Written request - Rewrite the records below so that each "target" reads "item", and leave everything else the same.

Word and element pointing entries
------------------------------

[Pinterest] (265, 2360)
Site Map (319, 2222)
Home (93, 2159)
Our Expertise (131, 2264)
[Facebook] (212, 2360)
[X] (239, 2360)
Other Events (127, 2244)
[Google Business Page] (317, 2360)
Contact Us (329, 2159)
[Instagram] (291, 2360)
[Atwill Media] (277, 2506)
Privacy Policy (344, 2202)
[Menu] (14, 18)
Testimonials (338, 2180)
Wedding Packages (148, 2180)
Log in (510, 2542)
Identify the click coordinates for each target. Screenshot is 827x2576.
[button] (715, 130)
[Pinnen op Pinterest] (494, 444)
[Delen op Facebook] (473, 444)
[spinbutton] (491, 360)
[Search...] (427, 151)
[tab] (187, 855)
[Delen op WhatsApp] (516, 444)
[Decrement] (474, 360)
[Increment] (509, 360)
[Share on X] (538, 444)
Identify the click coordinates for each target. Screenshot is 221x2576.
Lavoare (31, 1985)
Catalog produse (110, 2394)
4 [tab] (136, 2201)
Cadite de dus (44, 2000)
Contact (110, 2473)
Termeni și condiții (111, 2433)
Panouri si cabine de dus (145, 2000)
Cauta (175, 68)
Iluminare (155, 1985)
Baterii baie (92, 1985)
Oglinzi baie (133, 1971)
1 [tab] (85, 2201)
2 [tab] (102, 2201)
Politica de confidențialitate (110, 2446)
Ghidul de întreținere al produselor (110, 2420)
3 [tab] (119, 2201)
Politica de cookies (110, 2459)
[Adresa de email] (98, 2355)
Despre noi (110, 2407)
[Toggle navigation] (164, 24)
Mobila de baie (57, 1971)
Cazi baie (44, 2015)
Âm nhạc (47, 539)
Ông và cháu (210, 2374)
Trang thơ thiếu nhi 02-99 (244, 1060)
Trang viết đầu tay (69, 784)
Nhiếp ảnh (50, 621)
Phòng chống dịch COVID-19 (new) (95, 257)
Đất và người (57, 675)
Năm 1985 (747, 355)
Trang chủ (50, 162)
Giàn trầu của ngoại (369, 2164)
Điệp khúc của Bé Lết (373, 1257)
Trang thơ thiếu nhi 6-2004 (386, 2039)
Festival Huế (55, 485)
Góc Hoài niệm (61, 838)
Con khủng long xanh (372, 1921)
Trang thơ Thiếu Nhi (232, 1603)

------------------------------

Result below -
[Pinterest] (265, 2360)
Site Map (319, 2222)
Home (93, 2159)
Our Expertise (131, 2264)
[Facebook] (212, 2360)
[X] (239, 2360)
Other Events (127, 2244)
[Google Business Page] (317, 2360)
Contact Us (329, 2159)
[Instagram] (291, 2360)
[Atwill Media] (277, 2506)
Privacy Policy (344, 2202)
[Menu] (14, 18)
Testimonials (338, 2180)
Wedding Packages (148, 2180)
Log in (510, 2542)
Identify the click coordinates for each item. Screenshot is 827x2576.
[button] (715, 130)
[Pinnen op Pinterest] (494, 444)
[Delen op Facebook] (473, 444)
[spinbutton] (491, 360)
[Search...] (427, 151)
[tab] (187, 855)
[Delen op WhatsApp] (516, 444)
[Decrement] (474, 360)
[Increment] (509, 360)
[Share on X] (538, 444)
Identify the click coordinates for each item. Screenshot is 221x2576.
Lavoare (31, 1985)
Catalog produse (110, 2394)
4 [tab] (136, 2201)
Cadite de dus (44, 2000)
Contact (110, 2473)
Termeni și condiții (111, 2433)
Panouri si cabine de dus (145, 2000)
Cauta (175, 68)
Iluminare (155, 1985)
Baterii baie (92, 1985)
Oglinzi baie (133, 1971)
1 [tab] (85, 2201)
2 [tab] (102, 2201)
Politica de confidențialitate (110, 2446)
Ghidul de întreținere al produselor (110, 2420)
3 [tab] (119, 2201)
Politica de cookies (110, 2459)
[Adresa de email] (98, 2355)
Despre noi (110, 2407)
[Toggle navigation] (164, 24)
Mobila de baie (57, 1971)
Cazi baie (44, 2015)
Âm nhạc (47, 539)
Ông và cháu (210, 2374)
Trang thơ thiếu nhi 02-99 (244, 1060)
Trang viết đầu tay (69, 784)
Nhiếp ảnh (50, 621)
Phòng chống dịch COVID-19 (new) (95, 257)
Đất và người (57, 675)
Năm 1985 (747, 355)
Trang chủ (50, 162)
Giàn trầu của ngoại (369, 2164)
Điệp khúc của Bé Lết (373, 1257)
Trang thơ thiếu nhi 6-2004 (386, 2039)
Festival Huế (55, 485)
Góc Hoài niệm (61, 838)
Con khủng long xanh (372, 1921)
Trang thơ Thiếu Nhi (232, 1603)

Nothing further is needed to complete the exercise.